This week our journey among leading labs takes us to meet a pioneer of gene silencing. Pino Macino contributed to the birth of RNA interference, a field awarded a Nobel prize in 2006, and teaches cell biology at Sapienza University of Rome.  He thinks CRISPR is a great leap forward in understanding the function of genes.

You are one of the fathers of the old technique that is being overshadowed by the new one, therefore your opinion is twice as valuable. Are you converting to CRISPR?

We are using it to explore the relationship network of micro-RNAs, a large family of small molecules acting as regulators. This technique is a wonderful tool for basic research. It doesn’t mean that RNA interference is outdated, as it is still useful for certain studies, but CRISPR is going to answer plenty of new questions.

Can you compare the two techniques?

If you want to study a gene, the first step is to silence it, i.e. disabling the gene itself or the product of its expression, and then see what happens. Interference works by introducing a tiny RNA molecule (20-25 letters) complementary to the RNA messenger that is the transient product of gene expression. They bind and this double-stranded molecule is recognized by a cutting enzyme called Argonaute. The gene transcript, therefore, is destroyed and the gene is silenced.

The CRISPR platform employs a protein of the Cas family instead. What’s the difference?

It directly cuts DNA rather than RNA opening up new possibilities. For example, there are mice expressing Cas9 in every cell, or only in certain tissues, making pretty easy to introduce targeted mutations into the genome. You can fix a faulty gene or mutate a healthy one, and the effects are going to be passed down from one generation to the next. What you get is a stable line of mice to be used as a model of human disease. It will be done also on humans in the future, maybe not only for therapeutic purposes but also for enhancement. But this scenario is far enough out in time that I won’t be there and I’m relieved not to have to confront these ethical problems.
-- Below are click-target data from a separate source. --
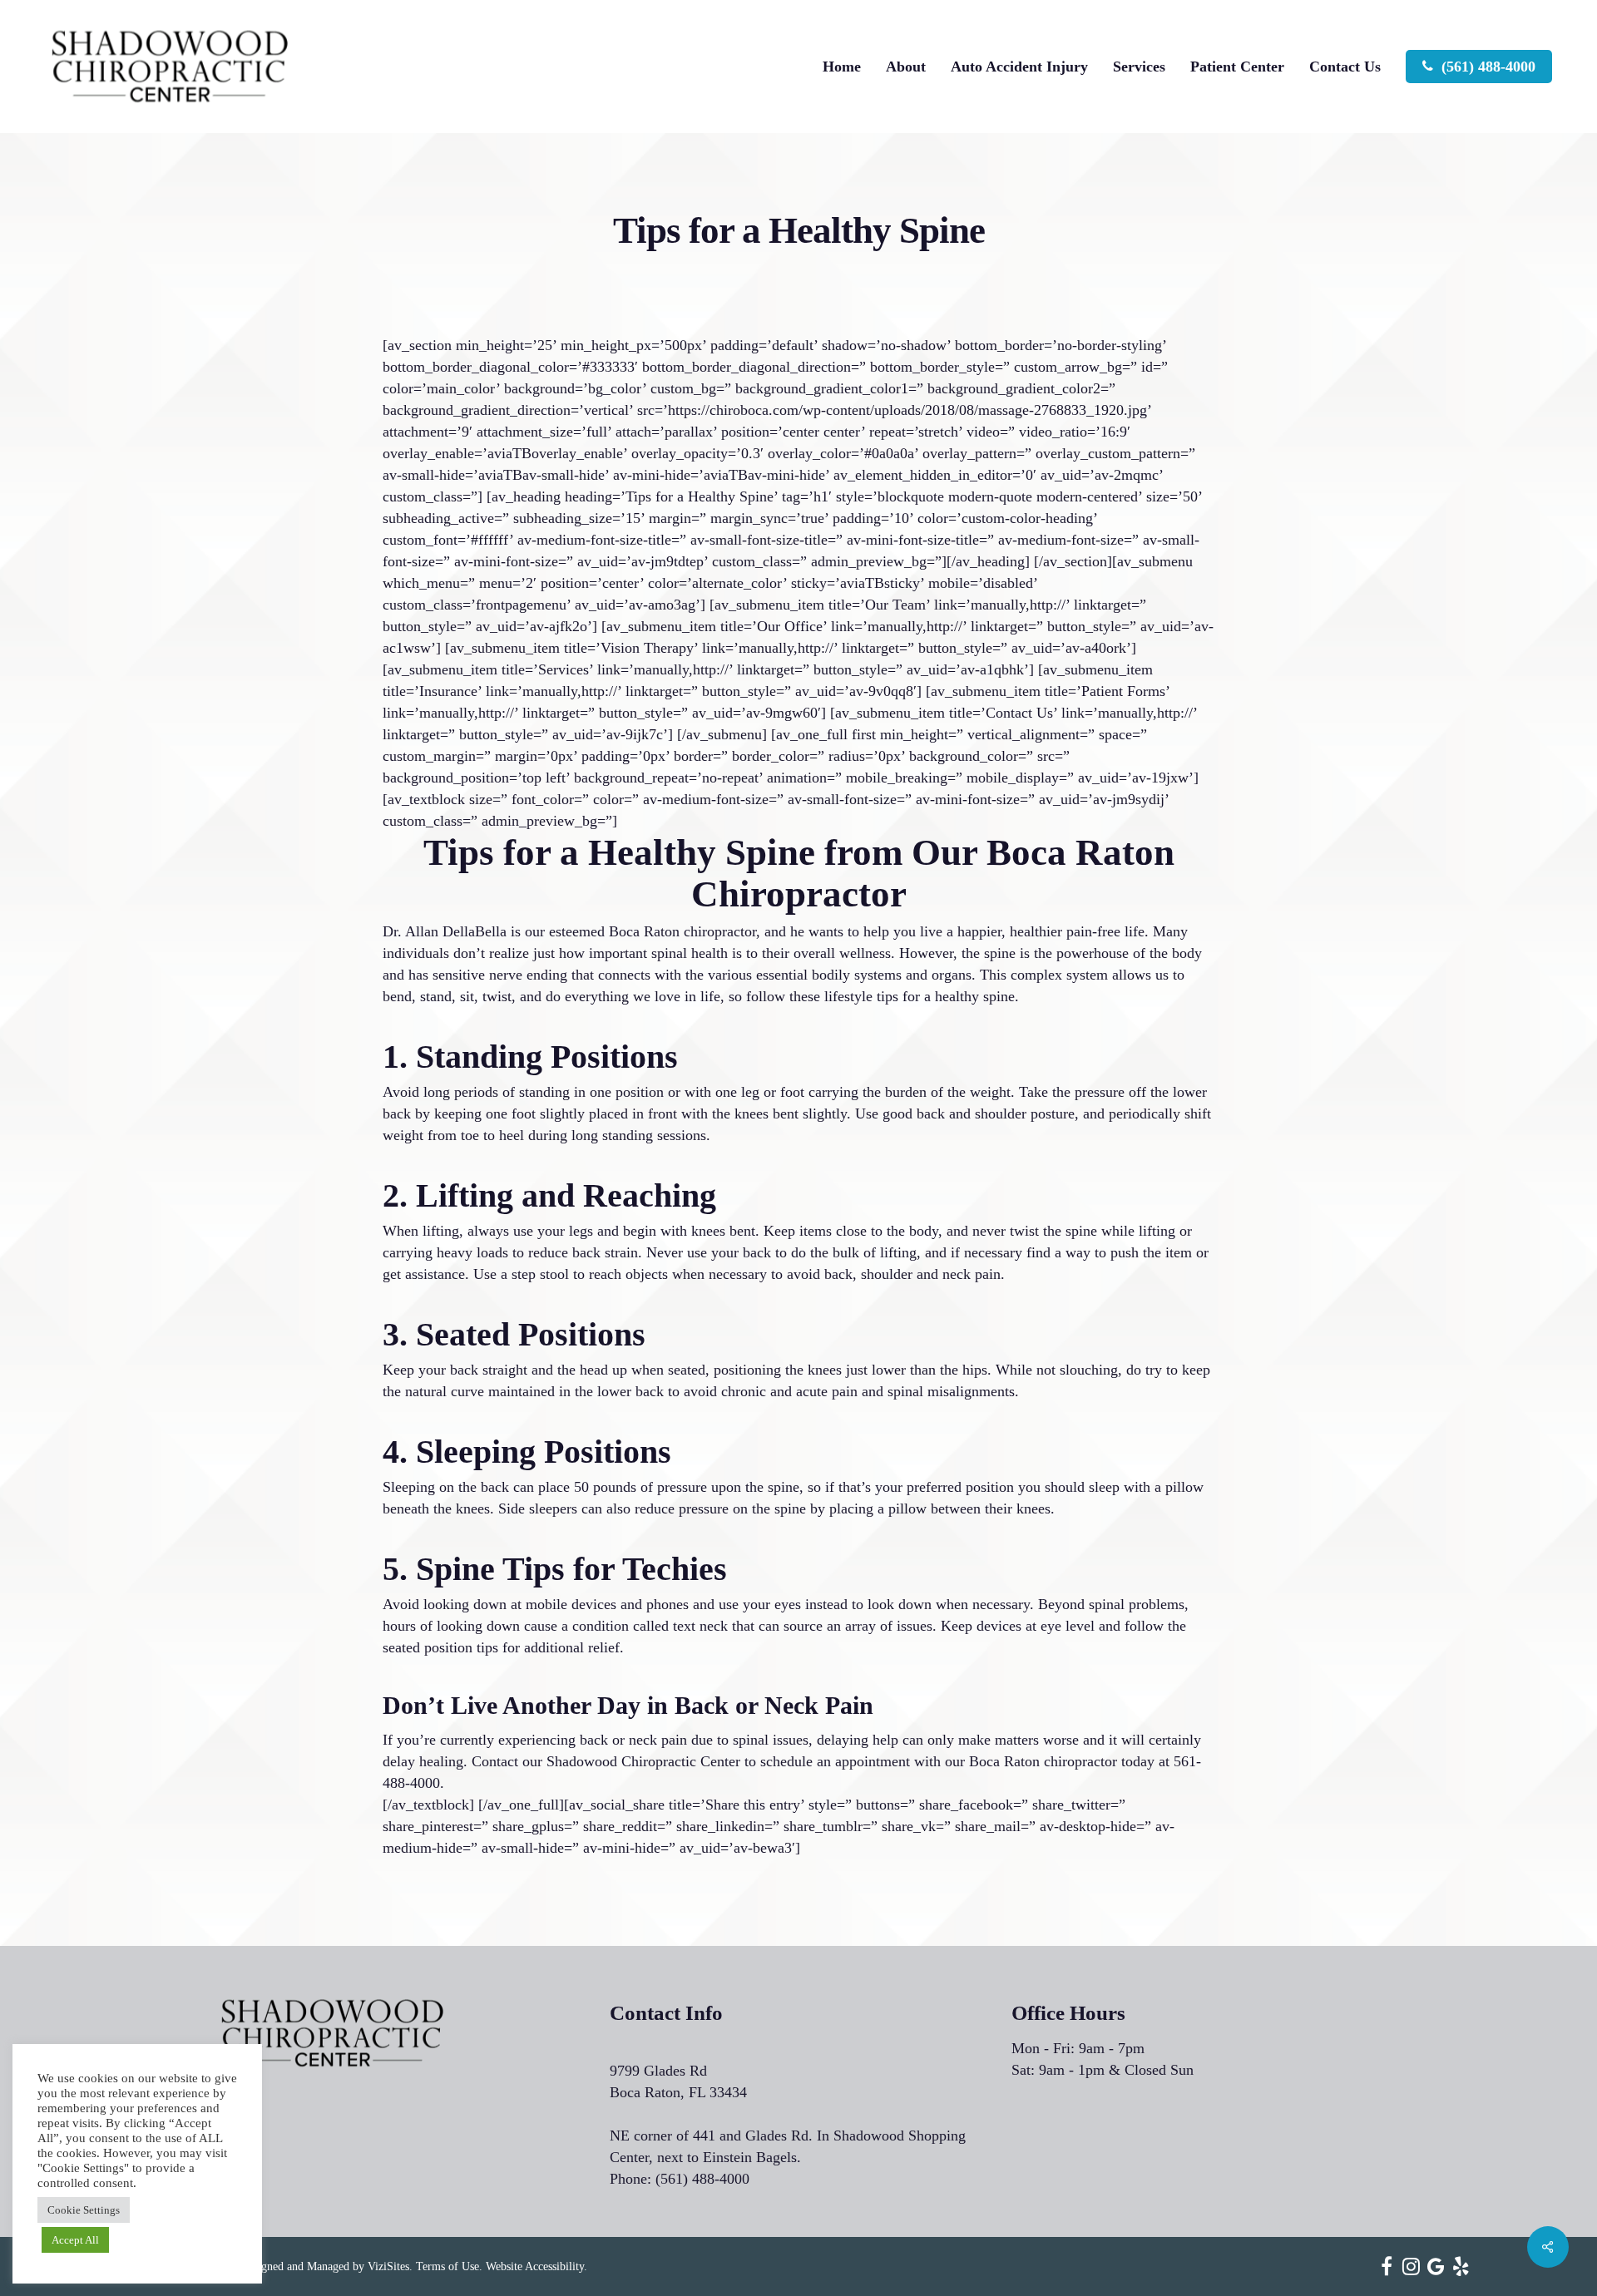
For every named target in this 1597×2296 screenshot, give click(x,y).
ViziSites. (390, 2266)
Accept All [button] (75, 2240)
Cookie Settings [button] (83, 2210)
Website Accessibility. (536, 2266)
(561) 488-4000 (702, 2178)
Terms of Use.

So the CRISPR game is more engaging and lasting, which application is particularly promising in your opinion?   

Lots of exciting things can be done by using Cas proteins adapted for targeting specific sequences without cutting. The tool stops working as molecular scissors and can be coupled to epigenetic modifiers in order to add or remove chemical marks from histones, the proteins that package DNA into chromosomes, influencing whether and how genes are expressed. Future drugs working this way will be amazing.

The invention of CRISPR was inspired by strange repeats found in bacterial genomes and the critical insight came from bioinformatics. How important will be computer science in the CRISPR era?

Last year the Sapienza University started a 3 years degree in bioinformatics for medicine, engineering, and natural sciences.  CRISPR is going to make this approach more and more useful. Think of libraries of edited human cells for example, with mutations covering the entire genome. This load of data will need bioinformatics to be interpreted.

DNA has obscured RNA, in research and storytelling, for a long time. Is it still the case?

RNA was considered as an object, to be used and then thrown away. Today it has become a subject. There are tens of thousands of RNAs that do not code for proteins but do the work of nucleic acids, taking three-dimensional shapes that can be readily tested by evolution. RNAs interact with DNA, between them and with proteins, altering their properties, but we still know too little about them. By mutating non-coding DNA regions, CRISPR will also help decipher this complex micro-world. Amazing discoveries are likely to come.